Organic and all-natural foods have become an alternative in most mainstream retail food outlets. One of the principal beliefs is that organic foods are safer than conventional foods. Many consumers base this belief in the safety of organic foods on the prohibition of pesticides and chemicals in raising the organic food. However, their understanding of the risks from pathogenic microorganisms on organic foods is not clear. In some recently conducted research (Griggs, 2007), it was found that raising chickens without anti-biotics, especially when the birds are kept outdoors, can result in higher levels of Campylobacter and Salmonella contamination of the meat than in conventionally raised chickens. It is also well established that we are more likely to pick up a Salmonella infection from eating free-range eggs than conventionally eggs.

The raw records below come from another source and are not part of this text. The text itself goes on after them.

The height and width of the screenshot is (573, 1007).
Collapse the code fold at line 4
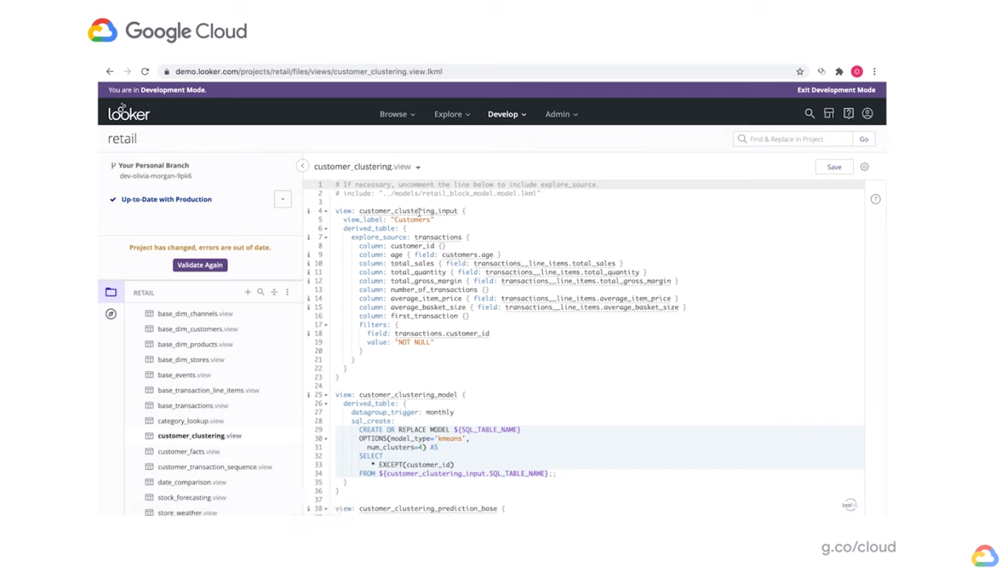[326, 210]
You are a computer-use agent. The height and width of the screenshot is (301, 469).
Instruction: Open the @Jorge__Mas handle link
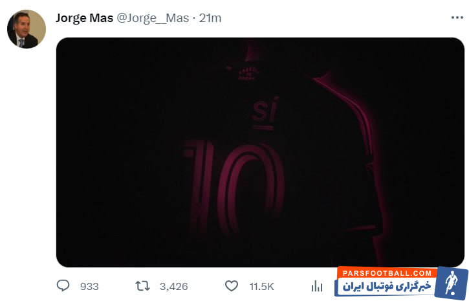pyautogui.click(x=153, y=18)
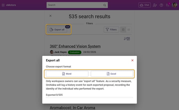Open the notifications task list icon

point(168,5)
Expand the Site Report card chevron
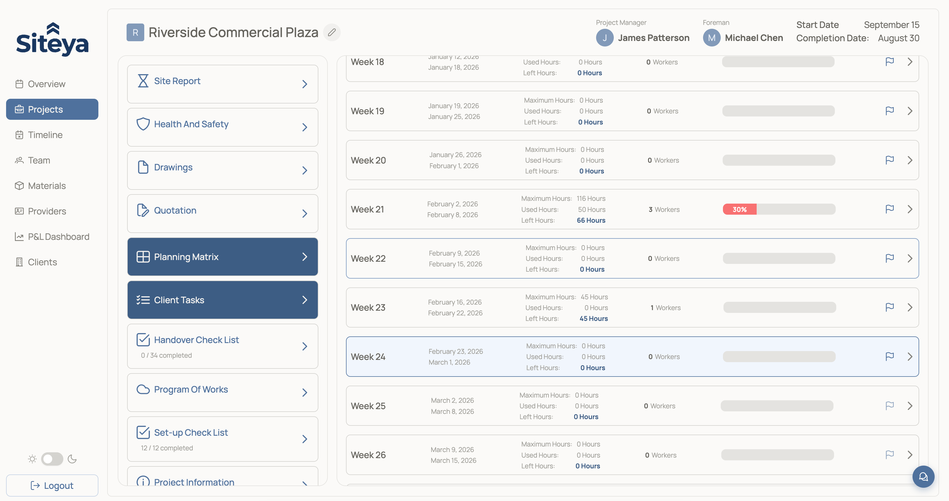Viewport: 949px width, 501px height. pos(305,84)
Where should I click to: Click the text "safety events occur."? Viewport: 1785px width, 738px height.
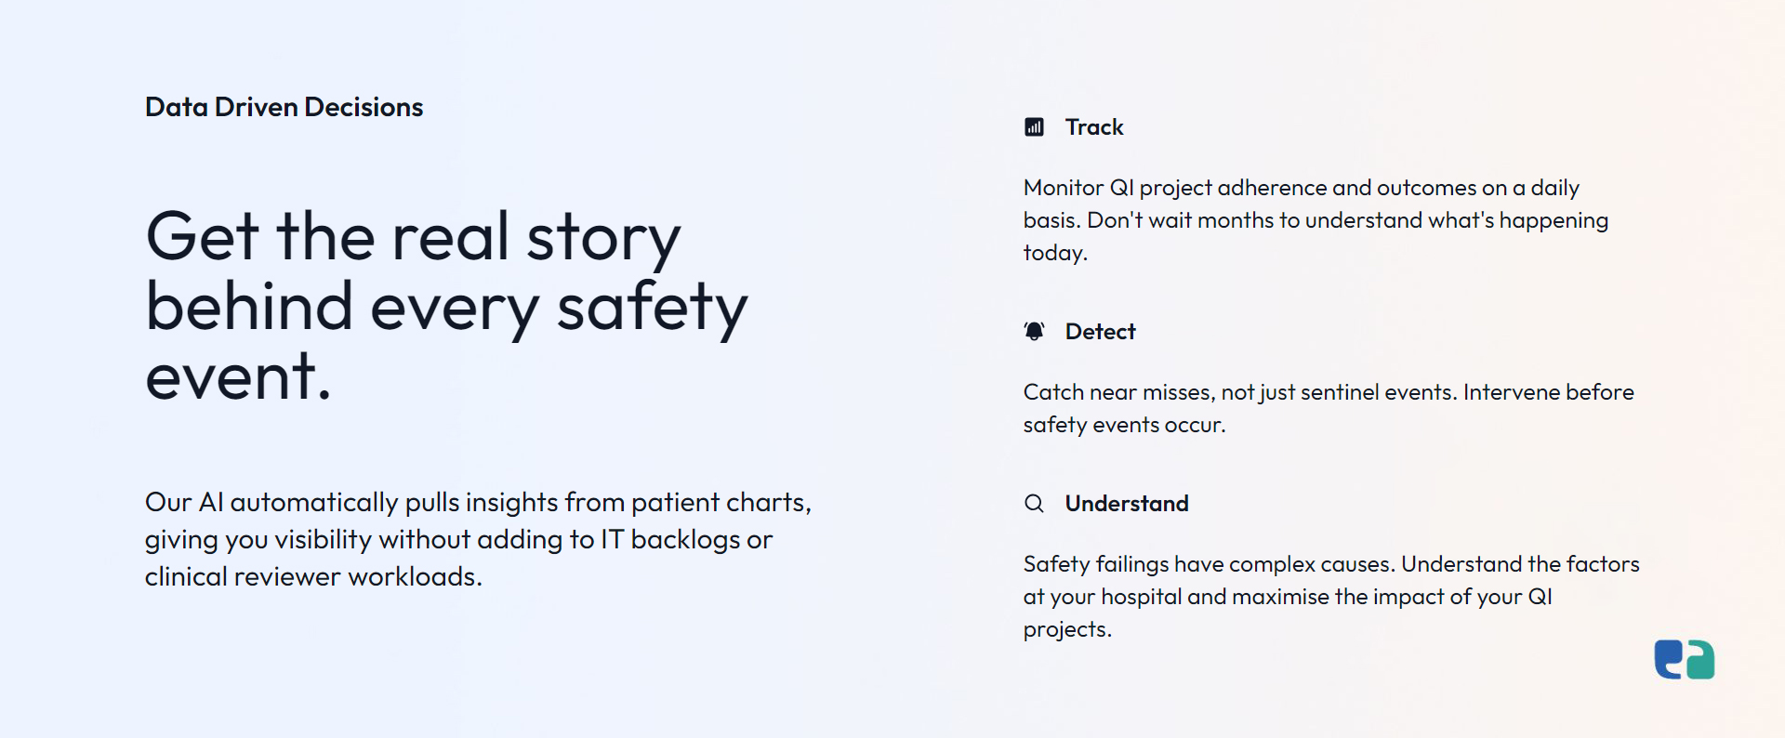point(1125,426)
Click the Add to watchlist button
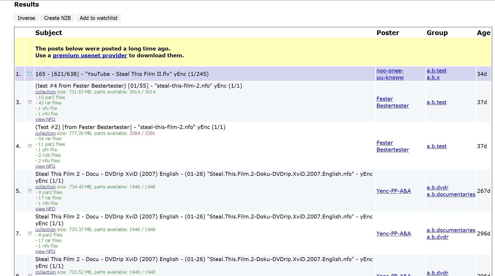Viewport: 495px width, 276px height. coord(98,18)
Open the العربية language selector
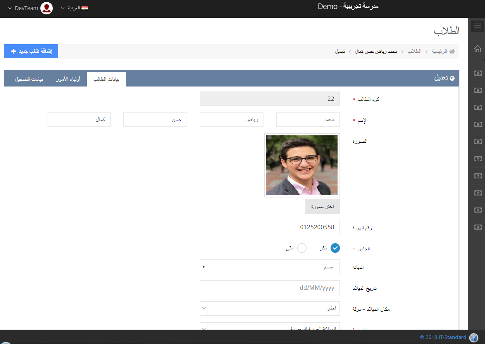Screen dimensions: 485x344 (x=74, y=8)
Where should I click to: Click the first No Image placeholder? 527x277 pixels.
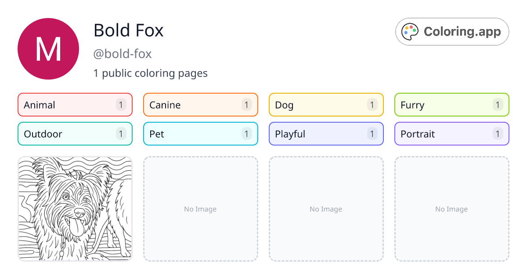tap(200, 209)
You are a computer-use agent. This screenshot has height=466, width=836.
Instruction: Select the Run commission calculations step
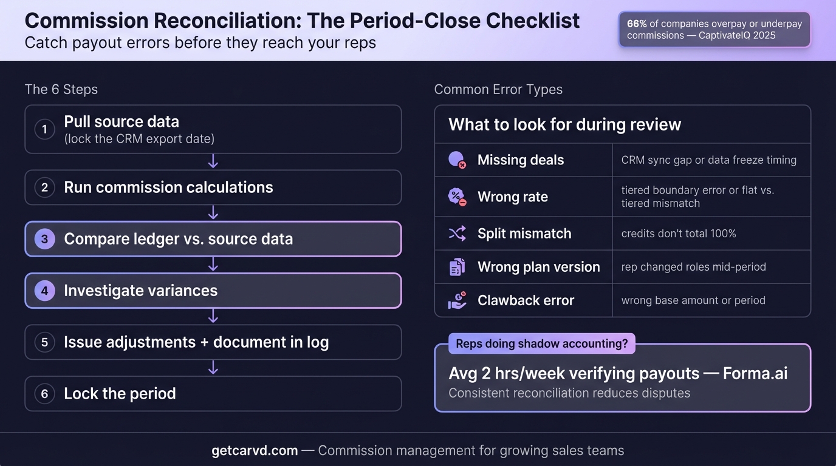213,187
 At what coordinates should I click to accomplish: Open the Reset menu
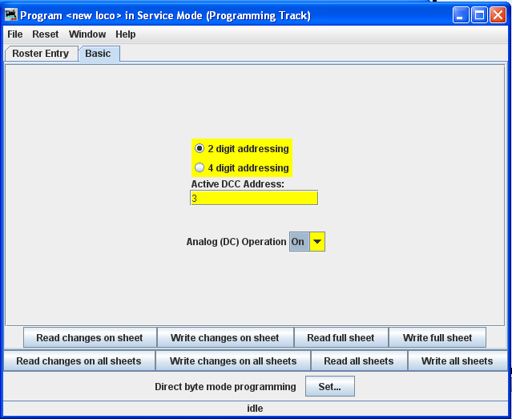(x=46, y=34)
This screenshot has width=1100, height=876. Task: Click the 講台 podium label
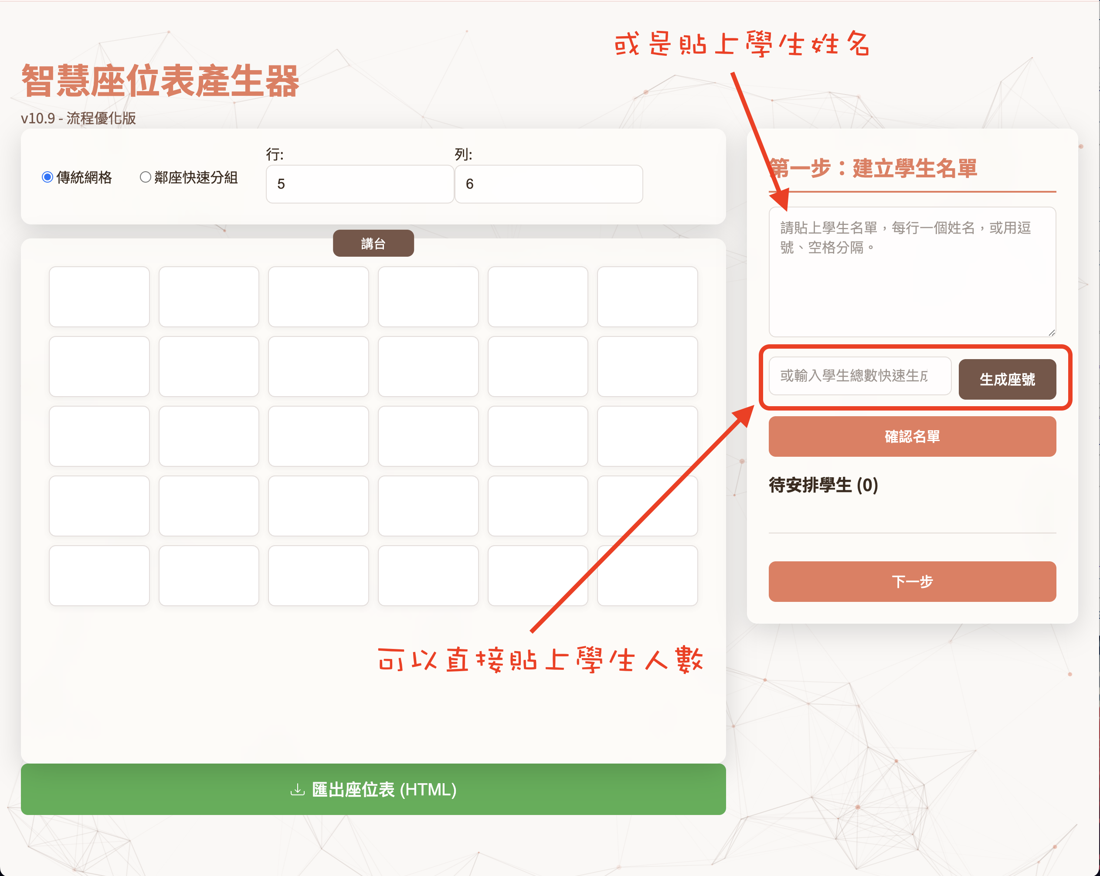pyautogui.click(x=373, y=243)
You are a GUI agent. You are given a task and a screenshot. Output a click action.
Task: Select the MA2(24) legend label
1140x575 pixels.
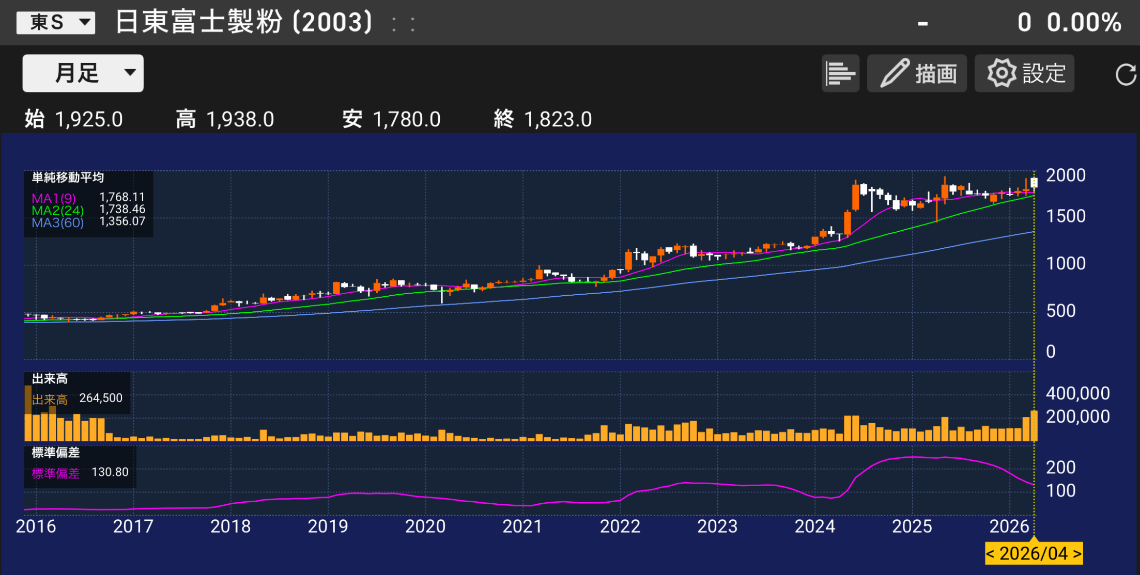tap(57, 210)
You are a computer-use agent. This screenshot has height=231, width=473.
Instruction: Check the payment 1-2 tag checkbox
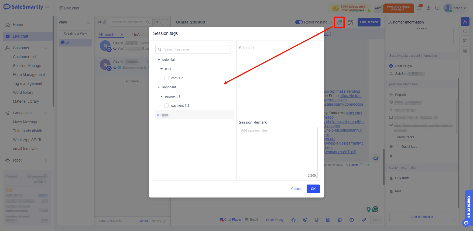(167, 106)
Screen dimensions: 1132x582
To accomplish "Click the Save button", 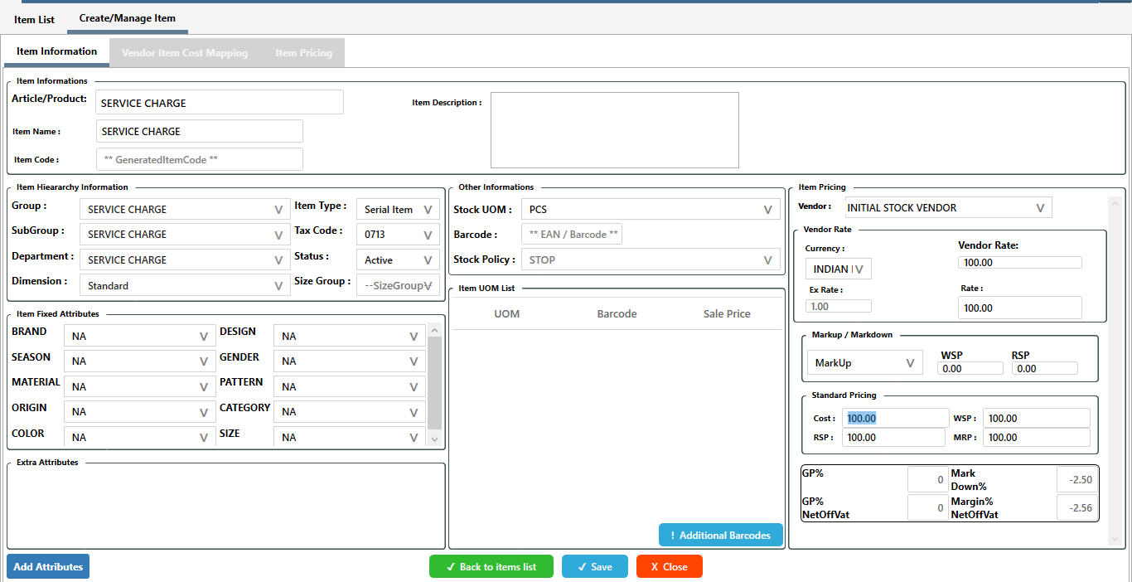I will point(594,566).
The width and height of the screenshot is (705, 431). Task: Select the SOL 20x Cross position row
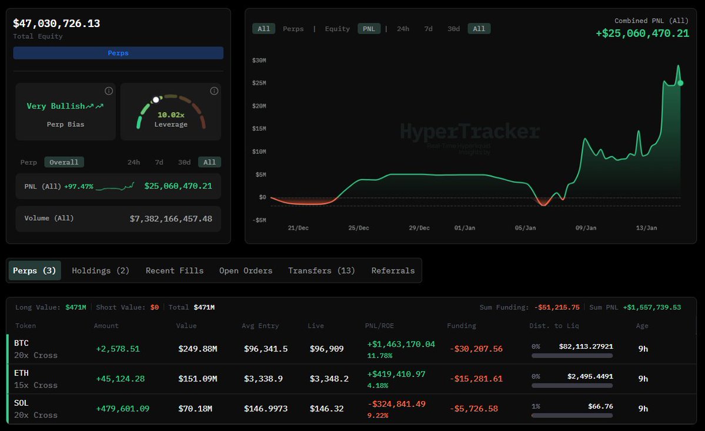[35, 409]
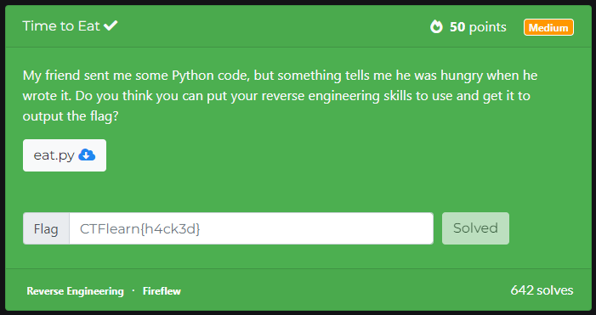This screenshot has width=596, height=315.
Task: Click the dot separator between category and author
Action: (x=133, y=290)

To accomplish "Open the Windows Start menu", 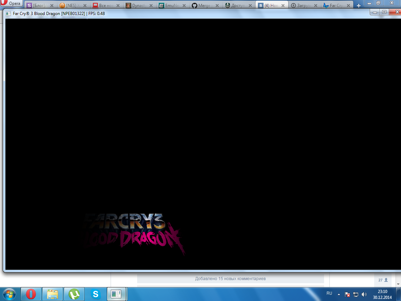I will [x=9, y=294].
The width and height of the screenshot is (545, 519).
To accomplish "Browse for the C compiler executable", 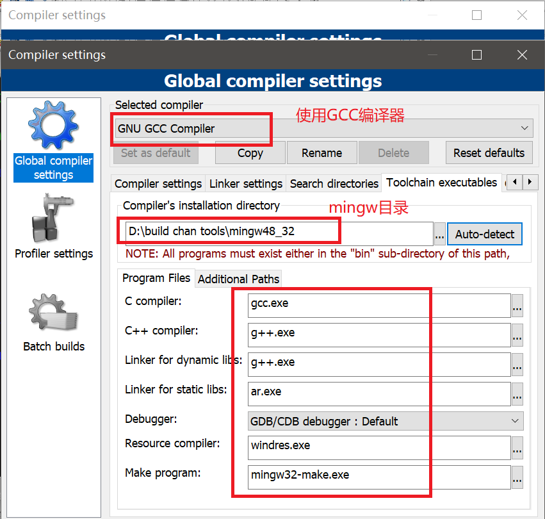I will [x=517, y=306].
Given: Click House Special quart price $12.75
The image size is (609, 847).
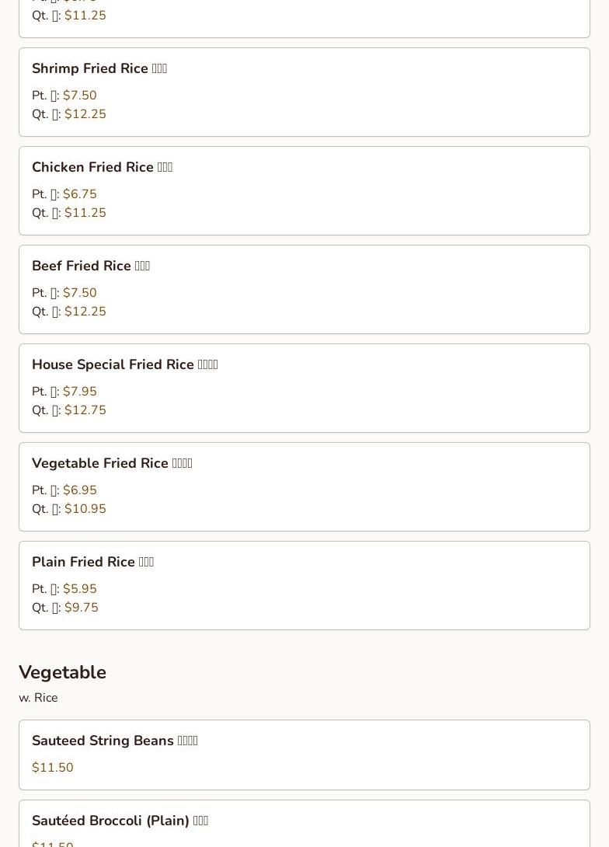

A number of issues have prompted me to examine the way in which alternative (organic) products are marketed in South Africa.
Firstly, the Bryanston Organic market in Sandton (probably the largest organic market in the country) has decided that the standards for organic production are too stringent, so they are going to introduce their own, watered down version (Farmers Weekly). Secondly, Woolworths who have pioneered the “alternative” market, are about to embark on what they call the “Farming for the Future” program. It is, and I quote “to be a combination of organic farming principles, and the best modern science has to offer” – in essence, it will be their own version of Organic Lite. Lastly, my local butcher insists on trying to sell me organic chicken, and I know full well that there are no truly organic broilers produced in this country.
The reality is that the rest of the world has stringent sets of regulations for a product to qualify as “Organic”. In South Africa, we feel that we are entitled to move the goal posts as it suits us, and simply create our own set of standards. Even more disturbing is the fact that anyone can call their product “Organic” and put it on a shelf without any fear of recourse.